The linear range of an analyte is the span at which quantification is possible while achieving acceptable levels of precision and accuracy. Each calibration curve analyzed achieved an r value >0.99 with accuracy between ±30% of the expected value. The linear dynamic ranges are indicated in Tables 1 and 2, included at the end of this technical note, for compounds analyzed in positive and negative ion modes, respectively. Representative examples of 3 compounds with linear dynamic ranges spanning 4 orders of magnitude are shown in Figure 6.

Accurate and precise quantification

To ensure accurate and precise quantification, individual peaks must have enough data points. For the compounds analyzed, each peak consisted of more than 10 data points. Representative quantifier and qualifier ion MRM transitions are shown in Figure 7 for 3 analytes at a concentration of 10 ng/mL in solution.  

Accuracy was assessed at each point of the calibration curves. Accuracy values for all analytes were between ±30% of the expected value at each concentration.   

Precision is paramount to show the consistency of the instrument for analyses in solution and in sample. Table 3 outlines the %CV values achieved for the 3 compounds highlighted in Figure 7. Precision was assessed for compounds in solvent and spiked in matrix. Precision was calculated for the lowest concentrations tested: 0.01 ng/mL in solvent, 0.01 µg/kg in pork and chicken and 0.005 µg/kg in milk.

Minimum method performance requirements (MMPRs)
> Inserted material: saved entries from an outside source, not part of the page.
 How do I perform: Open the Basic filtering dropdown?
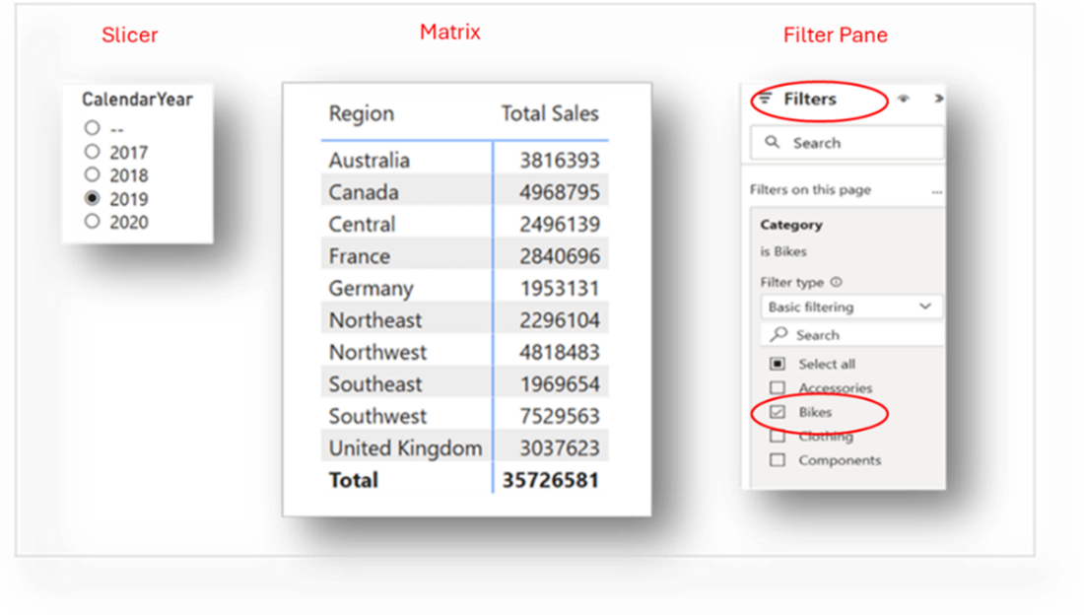[x=924, y=307]
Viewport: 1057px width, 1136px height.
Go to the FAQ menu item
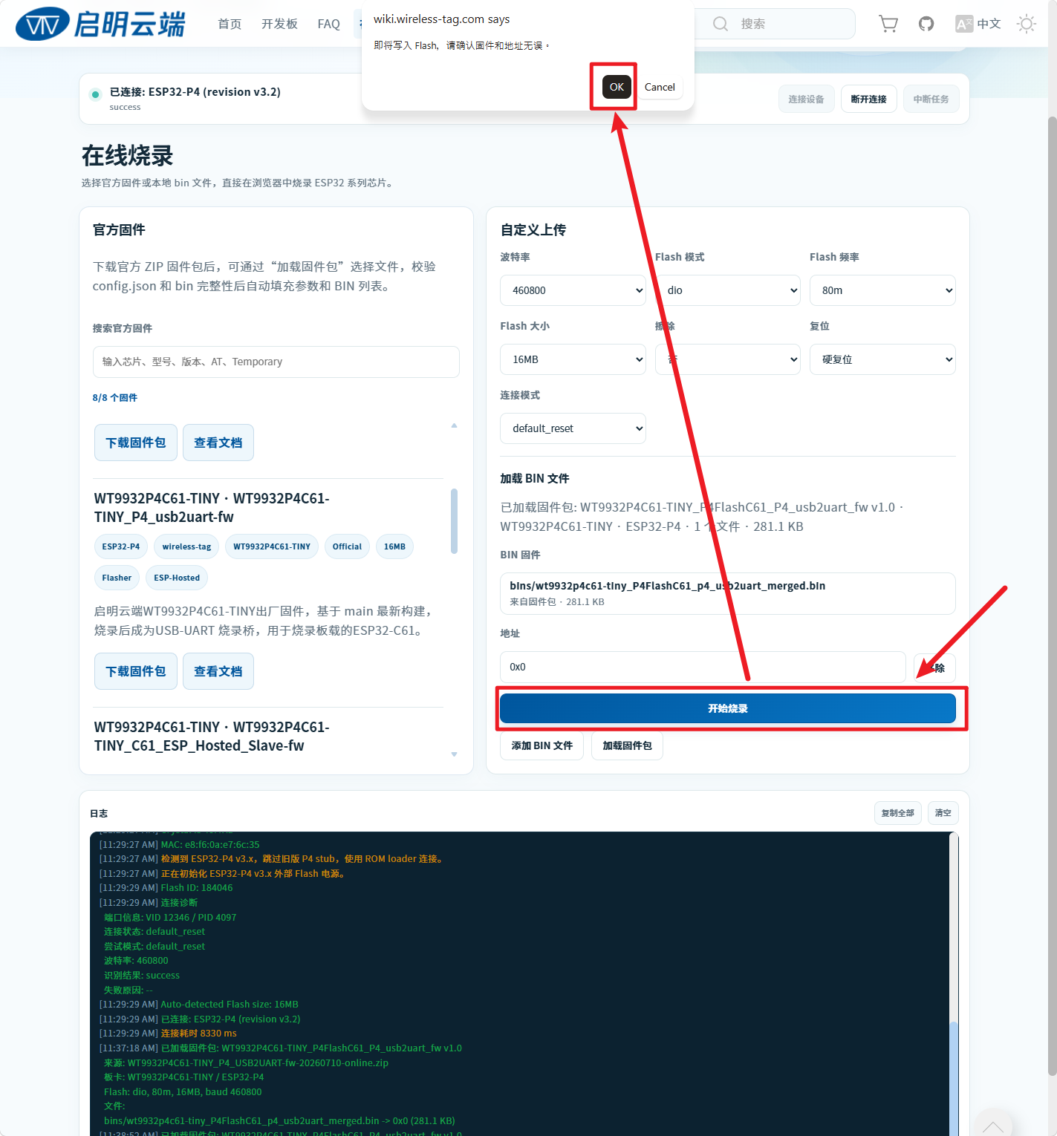click(x=328, y=24)
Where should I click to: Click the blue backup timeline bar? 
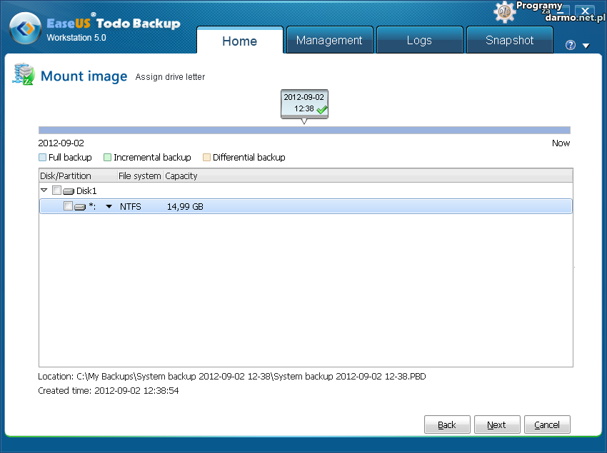pyautogui.click(x=304, y=131)
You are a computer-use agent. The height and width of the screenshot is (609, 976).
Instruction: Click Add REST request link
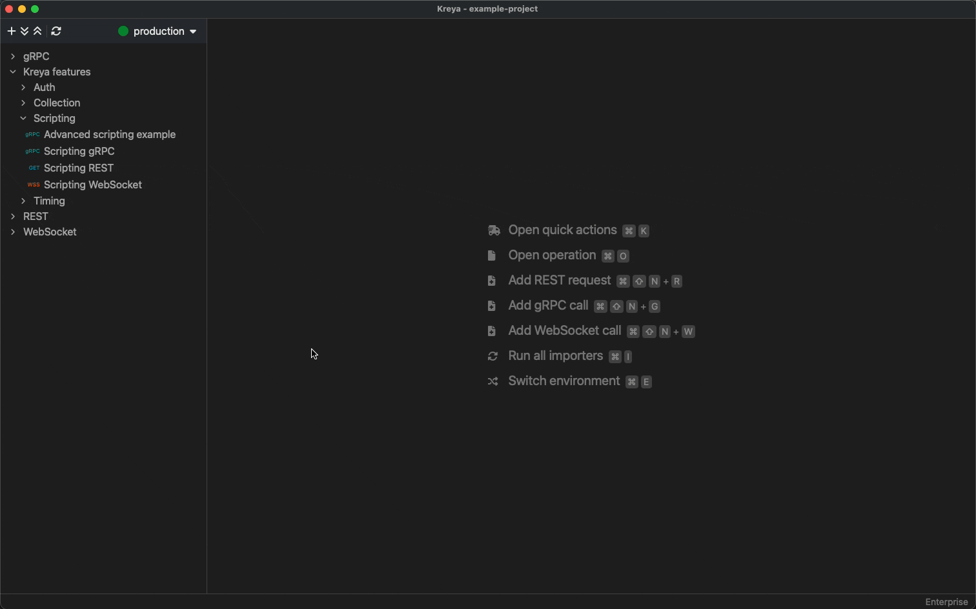point(559,281)
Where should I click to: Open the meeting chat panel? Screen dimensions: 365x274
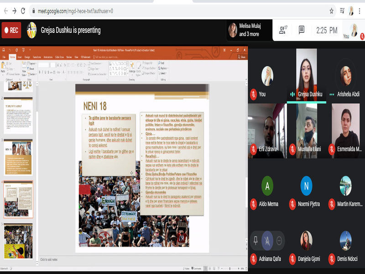click(302, 30)
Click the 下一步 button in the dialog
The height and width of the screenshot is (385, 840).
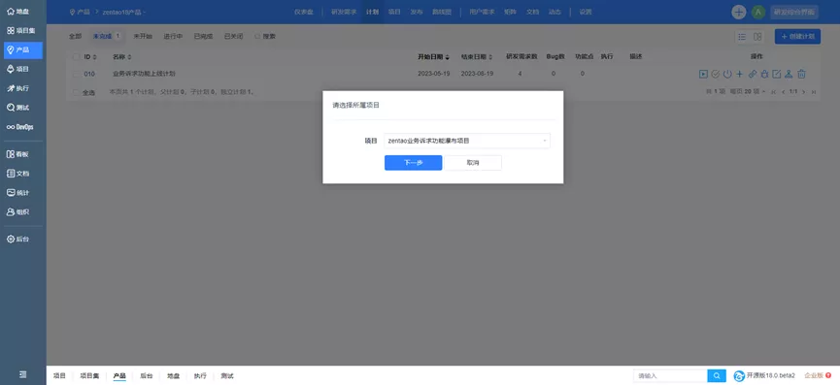pyautogui.click(x=413, y=163)
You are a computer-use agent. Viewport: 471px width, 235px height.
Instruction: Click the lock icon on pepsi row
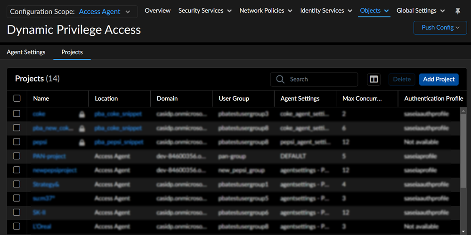(x=82, y=142)
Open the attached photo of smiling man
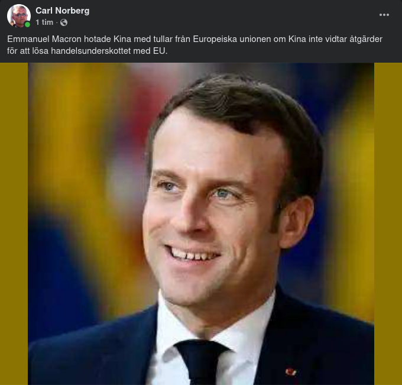Screen dimensions: 402x385 201,224
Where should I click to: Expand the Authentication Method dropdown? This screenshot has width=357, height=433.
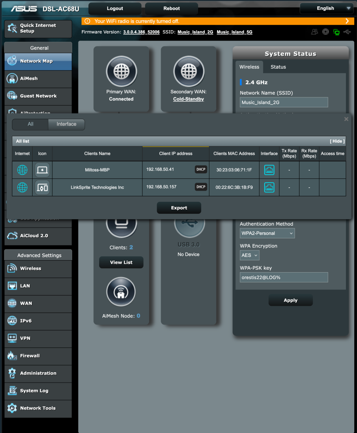point(267,233)
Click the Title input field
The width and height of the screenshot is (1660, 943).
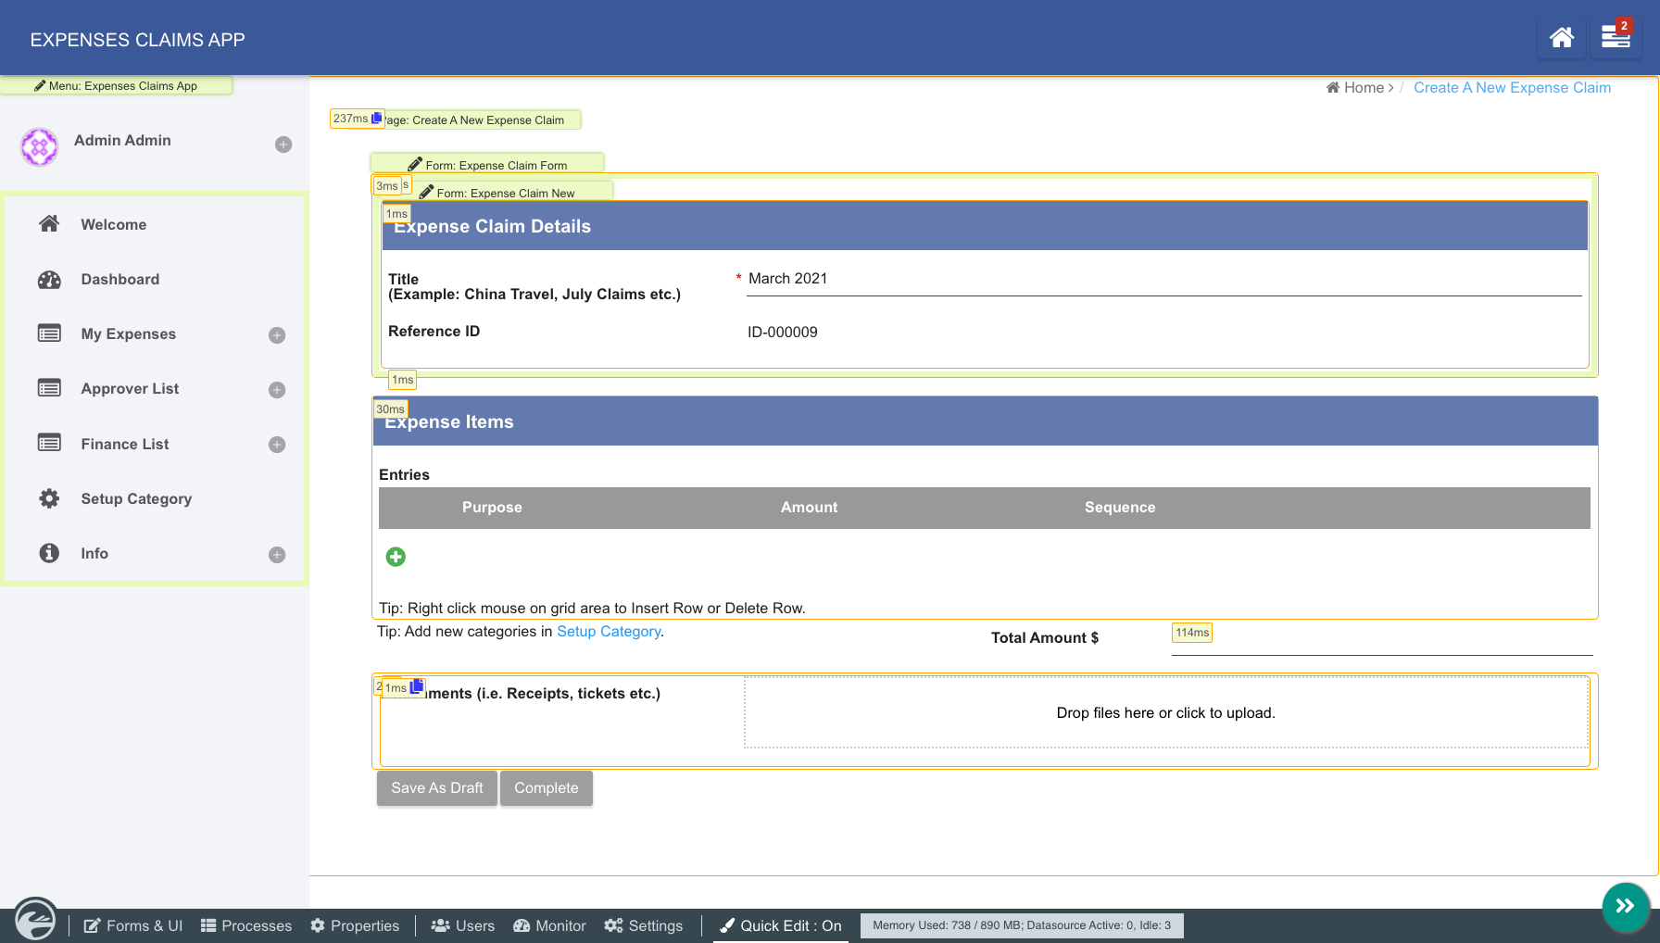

Many of the compounds analyzed in this study are prohibited for use in veterinary settings. For these compounds, it is paramount to achieve high levels of sensitivity to ensure that they are not used illegally. Prohibited compounds do not have MRL values, as their presence at any level is not permitted. Some of these prohibited compounds have been detailed in a specific EURL guidance that defines MMPR values, which correspond to the minimum compound concentrations that should be detected by official laboratories.³ Table 4 presents a compiled list of the prohibited compounds analyzed in this study that have MMPR values. The method developed was capable of detecting each of the prohibited compounds analyzed at concentrations lower or equal to the MMPR value.

Conclusions

• An ultra-sensitive and fast method for the quantification of more than 180 pharmacologically active compounds was developed
• Analysis was performed in 3 relevant food matrices, at concentrations as low as 0.01 µg/kg for pork and chicken and 0.005 µg/kg for milk
• Linear dynamic ranges spanned up to 4 orders of magnitude without the use of internal standard
• Accurate and precise quantification were achieved, and ion ratios were used to increase the specificity of the analysis
• The assigned MRL or MMPR values were achieved for all compounds analyzed.

References

1. Estelle Dubreil et al. (2017) Validation approach for a fast and simple targeted screening method for 75 antibiotics in meat and aquaculture products using LC-MS/MS, Food Additives & Contaminants: Part A, 34:4, 453-468.
2. Commission  regulation (EU) No 37/2010 on pharmacologically active substances and their classification regarding maximum residue limits in foodstuffs of animal origin, 22^nd December 2009.
3. EURL guidance on minimum method performance requirements (MMPRs) for specific pharmacologically active substances in specific animal matrices – September 2020.
4. EFSA - Scientific opinion on chloramphenicol in food and feed, 26^th November 2014.
5. Enabling new levels of quantification. SCIEX technical note, RUO-MKT-02-11886-A.
6. The Scheduled MRM algorithm Pro. SCIEX technical note, RUO-MKT-02-8539-A.
7. SCIEX OS software – Transforming your samples into meaningful analytical answers.
8. Commission regulation (EU) No 2019/1871, 7^th November 2019.
9. Commission implementing regulation (EU) No 2021/808, 22^nd March 2021.